» Text passage:
○ ○ ○ ○ ○ ○ ○
History and culture have been very important to Tang's work. In Western art and design, his particular interests have included art déco and Georgia O'Keefe. The Mediterranean has been his greatest geographical influence: he holds a special place for Venice, and ancient Greece and Egypt. Tang revived the unique technique of fine pleating originated by Mariano Fortuny to create elegant shift dresses inspired by the ancient Greek chiton. For Tang, fashion must be a means of expression, not purely concerned with commercialism. Artistic and personal fulfillment have been his major lifetime goals.

Tang has always gone his own way. Never sticking to one look, he prefers to experiment and innovate. But he has a practical side; his business education provided a sound base for the more pragmatic aspect of fashion. W by William Tang and William Tang are his two of his retail labels in Asia, where he sells through major department stores, including the Japanese Seibu and Daimaru. He has worked with the Betu Company in Hong Kong and with Seibu to produce contemporary silk collections aimed at the Japanese and Taiwanese markets. He also opened his own workshop in his home base of Hong Kong and operated a shop, Presence II, in Paris. Another shop was opening in Hong Kong's fashionable Lan Kwai Fong area. His aim is to encompass the extent of his creativity, including individual couture designs, contemporary daywear, and also his paintings.

Tang's enthusiasms fuel his work. He reinterpreted clothes photographed by Man Ray to coincide with an exhibition of the artist's work. He has awakened others to the significance of fashion through his designs, lectures, books, and articles and his collections have echoed his knowledge of Chinese history and culture. Shanghai in the 1930s inspired a shocking pink cheong-sam dress, trimmed with ostrich feathers and worn with platform shoes, which stunned the catwalks of Hong Kong. Exquisite lace eveningwear, created from fabric handcrafted in the Shandong Province of China, was declared the triumph of the 1989 Hong Kong Fashion Week. As evidence of his diversity, the following year he showed tie-dyed coordinates topped with overvests and leggings made from rubber bands.
○ ○ ○ ○ ○ ○ ○
» Data provided:
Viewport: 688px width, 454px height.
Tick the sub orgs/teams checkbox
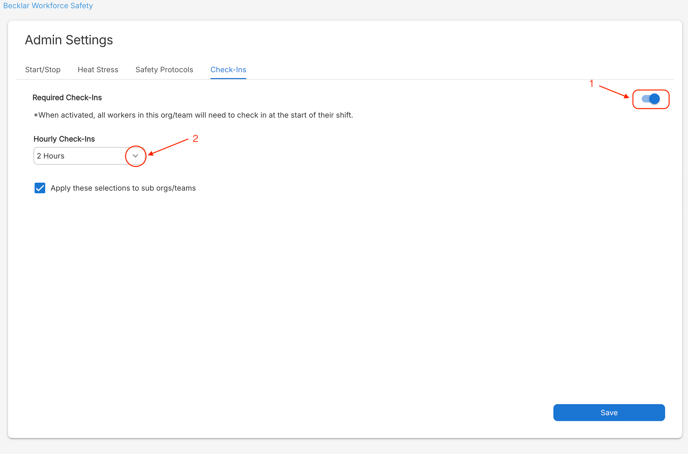[x=40, y=188]
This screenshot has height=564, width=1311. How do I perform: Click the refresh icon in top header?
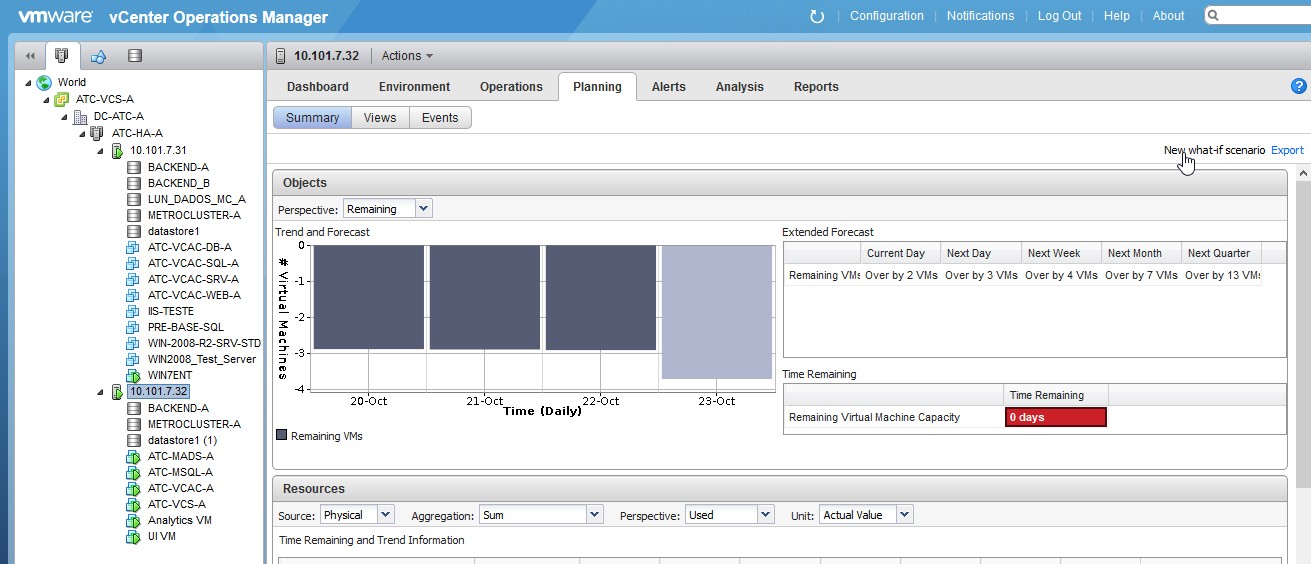[817, 16]
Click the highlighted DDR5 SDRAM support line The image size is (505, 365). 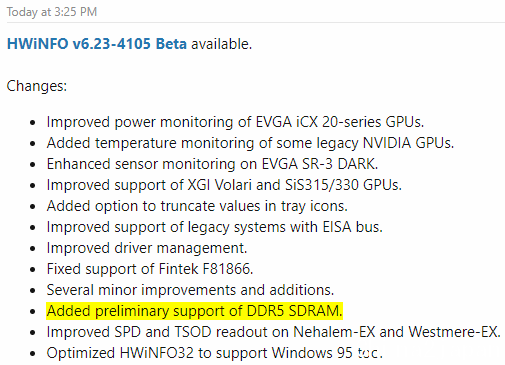click(194, 311)
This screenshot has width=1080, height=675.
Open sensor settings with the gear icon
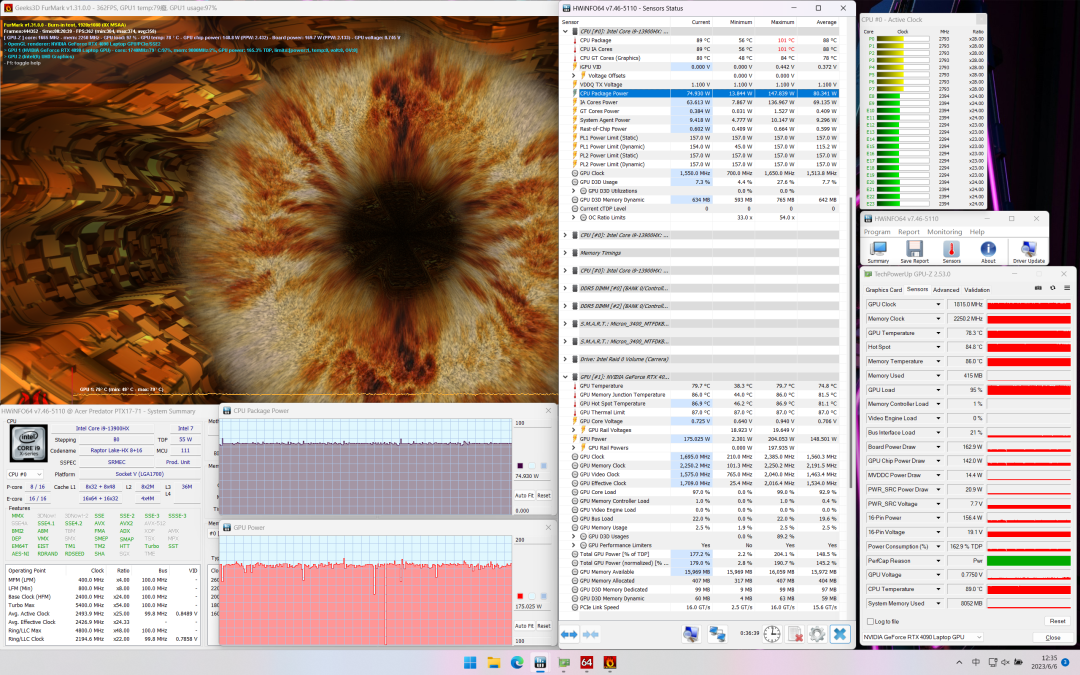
○ ○ ○ ○ ○ ○ ○
» Required actions:
1 – Could you transcribe the stretch of the William Tang profile from "History and culture have" through "major lifetime goals."?
2 – According to the William Tang profile, through which means has Tang awakened others to the significance of fashion?
3 – Can you carry the William Tang profile further from the point where it stops?
The data plays no part in what is asked here.

» Exercise results:
1 –
History and culture have been very important to Tang's work. In Western art and design, his particular interests have included art déco and Georgia O'Keefe. The Mediterranean has been his greatest geographical influence: he holds a special place for Venice, and ancient Greece and Egypt. Tang revived the unique technique of fine pleating originated by Mariano Fortuny to create elegant shift dresses inspired by the ancient Greek chiton. For Tang, fashion must be a means of expression, not purely concerned with commercialism. Artistic and personal fulfillment have been his major lifetime goals.

2 – His designs, lectures, books, and articles.

3 –
Tang's versatile young look is not as well known as many of his contemporaries. Insufficient financial backing and the need for better promotion have proved hurdles to wider recognition, yet Tang is relaxed about the future. He enjoys his work too much to be concerned about what lies ahead. He has been accused of "stirring things up on the Hong Kong fashion scene" by frequently playing the wild card. But Tang knows his business; he knows "good fashion should be a combination of artistic ideals and expression and the commercial process involved in producing a line of clothes that will sell well." In Hong Kong he has long been a darling of the press. His personality and presence set him apart from some of his older and more reserved contemporaries, but Tang is no mere showman. His work is lively, fresh, and worthy of greater recognition.

Tang, in the 21st century, is still one of the best-known designers in Hong Kong and Asia, but his distribution is limited primarily to China, Southeast Asia, Australia, and Europe. He has not yet broken into key markets such as Japan or the United States in a significant way, either with his proprietary William Tang and Chi Chi labels or with his products for Tienlan, where he serves as design director. His collections are popular in Asia and increasingly commercial, although he manages to solidify his "bad boy" reputation with some attention-attracting designs.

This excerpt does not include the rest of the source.